Viene todo esto al caso de aquellas traducciones que se realizan, por ejemplo, con relativo o absoluto desconocimiento de la lengua original de la obra que se traduce y, aun así, se traduce; o se traduce mal, o de forma incompleta, siendo consciente el traductor de que su versión es incorrecta o incompleta. Y, en algunas ocasiones, una versión espuria o defectuosa de una obra extranjera no solo pervive en la cultura de llegada durante décadas, o siglos, sino que construye sobre los lectores de dicha cultura una forma de misreading preocupante y que, por otro lado, no deja de tener su gracia.

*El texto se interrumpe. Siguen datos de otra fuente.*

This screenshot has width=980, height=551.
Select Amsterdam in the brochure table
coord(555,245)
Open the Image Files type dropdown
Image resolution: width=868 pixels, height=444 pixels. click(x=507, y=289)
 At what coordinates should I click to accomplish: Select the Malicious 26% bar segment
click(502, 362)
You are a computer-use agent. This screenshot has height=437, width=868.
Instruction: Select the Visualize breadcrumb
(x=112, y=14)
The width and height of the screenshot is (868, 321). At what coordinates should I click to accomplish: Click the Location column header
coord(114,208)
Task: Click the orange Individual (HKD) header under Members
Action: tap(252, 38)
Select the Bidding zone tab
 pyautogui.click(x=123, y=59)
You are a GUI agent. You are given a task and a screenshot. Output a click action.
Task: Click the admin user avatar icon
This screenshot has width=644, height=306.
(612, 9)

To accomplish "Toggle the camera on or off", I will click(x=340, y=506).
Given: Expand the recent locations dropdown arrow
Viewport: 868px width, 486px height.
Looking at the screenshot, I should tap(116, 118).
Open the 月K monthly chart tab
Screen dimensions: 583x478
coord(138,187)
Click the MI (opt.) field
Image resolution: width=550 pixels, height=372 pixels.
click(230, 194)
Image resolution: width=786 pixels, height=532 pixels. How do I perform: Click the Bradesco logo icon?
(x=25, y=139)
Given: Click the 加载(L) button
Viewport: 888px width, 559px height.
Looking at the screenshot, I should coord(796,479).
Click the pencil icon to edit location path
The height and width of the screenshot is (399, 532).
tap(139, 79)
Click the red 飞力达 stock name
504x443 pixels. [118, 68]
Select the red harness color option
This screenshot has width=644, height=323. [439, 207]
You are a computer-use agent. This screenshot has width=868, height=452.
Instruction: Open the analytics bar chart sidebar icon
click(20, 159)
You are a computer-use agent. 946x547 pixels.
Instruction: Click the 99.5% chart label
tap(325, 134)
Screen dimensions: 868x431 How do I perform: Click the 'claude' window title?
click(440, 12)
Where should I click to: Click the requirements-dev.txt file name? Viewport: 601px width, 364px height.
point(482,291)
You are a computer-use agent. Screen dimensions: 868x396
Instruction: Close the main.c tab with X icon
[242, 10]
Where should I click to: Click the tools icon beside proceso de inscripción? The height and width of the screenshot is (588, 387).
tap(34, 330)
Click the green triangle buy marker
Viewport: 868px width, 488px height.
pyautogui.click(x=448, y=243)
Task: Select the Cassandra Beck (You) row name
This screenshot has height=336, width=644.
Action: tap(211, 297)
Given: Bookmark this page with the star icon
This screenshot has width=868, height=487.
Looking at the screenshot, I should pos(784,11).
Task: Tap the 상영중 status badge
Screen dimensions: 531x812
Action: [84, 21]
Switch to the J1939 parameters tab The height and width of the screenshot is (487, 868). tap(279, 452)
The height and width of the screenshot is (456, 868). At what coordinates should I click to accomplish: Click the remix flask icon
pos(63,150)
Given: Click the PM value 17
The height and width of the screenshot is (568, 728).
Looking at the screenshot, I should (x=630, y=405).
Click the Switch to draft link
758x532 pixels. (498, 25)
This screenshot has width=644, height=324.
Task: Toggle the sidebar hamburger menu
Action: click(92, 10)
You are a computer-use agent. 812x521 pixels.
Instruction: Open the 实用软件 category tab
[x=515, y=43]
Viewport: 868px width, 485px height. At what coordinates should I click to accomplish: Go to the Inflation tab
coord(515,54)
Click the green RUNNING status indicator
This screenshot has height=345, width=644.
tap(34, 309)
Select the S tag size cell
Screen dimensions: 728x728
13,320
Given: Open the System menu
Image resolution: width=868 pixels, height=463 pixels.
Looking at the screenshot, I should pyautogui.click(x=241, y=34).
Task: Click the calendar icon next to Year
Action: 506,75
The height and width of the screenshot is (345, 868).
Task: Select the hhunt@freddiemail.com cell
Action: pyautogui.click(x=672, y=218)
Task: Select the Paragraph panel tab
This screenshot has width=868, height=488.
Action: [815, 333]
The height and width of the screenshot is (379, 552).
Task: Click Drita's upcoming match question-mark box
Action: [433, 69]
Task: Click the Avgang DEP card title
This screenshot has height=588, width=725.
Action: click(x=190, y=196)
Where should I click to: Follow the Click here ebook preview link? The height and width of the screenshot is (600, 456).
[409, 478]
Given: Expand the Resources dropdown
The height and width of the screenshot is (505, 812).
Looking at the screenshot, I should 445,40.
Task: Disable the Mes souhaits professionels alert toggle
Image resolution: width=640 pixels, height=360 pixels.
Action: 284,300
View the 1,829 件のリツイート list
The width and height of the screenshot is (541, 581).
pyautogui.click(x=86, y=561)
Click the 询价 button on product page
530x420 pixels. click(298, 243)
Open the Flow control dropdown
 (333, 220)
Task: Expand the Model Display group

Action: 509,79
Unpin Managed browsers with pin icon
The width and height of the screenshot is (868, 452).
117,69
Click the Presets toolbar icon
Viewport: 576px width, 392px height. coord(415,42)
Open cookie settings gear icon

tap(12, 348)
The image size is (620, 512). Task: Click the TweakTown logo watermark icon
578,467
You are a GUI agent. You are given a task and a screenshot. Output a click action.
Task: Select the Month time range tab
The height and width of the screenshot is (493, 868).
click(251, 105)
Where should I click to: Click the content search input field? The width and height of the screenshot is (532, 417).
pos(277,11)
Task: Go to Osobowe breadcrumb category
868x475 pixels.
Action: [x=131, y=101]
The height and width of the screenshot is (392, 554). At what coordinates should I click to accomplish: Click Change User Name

Vayamos con el ejemplo. El poeta y dramaturgo ilustrado Leandro Fernández de Moratín (1760-1828), autor además de algunas versiones españolas de obras de Molière y de Voltaire, tradujo, como es sabido, el Hamlet de Shakespeare durante el corto período de tiempo que pasó en Londres (de su estancia en Inglaterra dispone el lector de unas deliciosas Apuntaciones sueltas de Inglaterra, donde se certifica la asistencia a representaciones de Shakespeare, de Congrave y de Otway), esto es, entre agosto de 1792 y agosto de 1793. A la corta (o casi nula) experiencia de Moratín con la lengua inglesa deben sumarse aquí las singularidades temáticas, ideológicas y poéticas de la obra que se dispuso a traducir; de modo que, además de traducir la tragedia del príncipe de Dinamarca en prosa, Moratín se ve impelido a ejecutar algunas adaptaciones, ajustes o autocensuras sobre las palabras de su versión (expresiones soeces, alusiones sexuales, etc.); todo dentro de lo que cabría esperarse de una primera versión de dicha obra realizada al español en un momento histórico y moral en el que mal podría digerir la censura eclesiástica determinadas licencias shakespearianas: en todo caso, nada que no repitieran, a su modo, incluso algunos traductores de Hamlet ya en el siglo xx. Lo cierto es que Moratín se encuentra en la escena II del acto III con que Hamlet, embebido por su juego de realidad y fingimiento, le suelta a la desdichada Ofelia aquello de: «That´s fair thought to lie between maids' legs». Dicha frase, para perjuicio del personaje de Ofelia, que actuará de manera inaudita para los lectores o espectadores españoles, se traducirá como: «¡Qué dulce cosa es!»... Y añada tras la exclamación cada cual las galanterías que quisiere, y que nunca dijo Hamlet.

La traducción de Moratín, como dije, data de 1794, aproximadamente y según su testimonio. Casi doscientos años después, para muchos lectores españoles de la tragedia de Shakespeare, la obra seguía siendo teatro en prosa; y Ofelia, una mujer voluble e inaudita que ante las galanterías moratianas del príncipe danés respondía con una frase incomprensible: «Se conoce que estáis de fiesta». Asistidos por la inopia historiográfica sobre las circunstancias en que se realizaron determinadas traducciones, y con el consiguiente provecho de estar firmadas por nombre reconocido y de dominio público, algunos editores ventajistas difundieron, no hace más de tres o cuatro décadas, una versión de Hamlet transformada (deformada) en la que cuesta entender hasta la actitud de personajes tan principales como Ofelia; y cuando tales editores decidieron imprimir una versión que sustituyese a la del dramaturgo español dieciochesco, fue esta la de Luis Astrana Marín: de nuevo un Hamlet en prosa. Vale.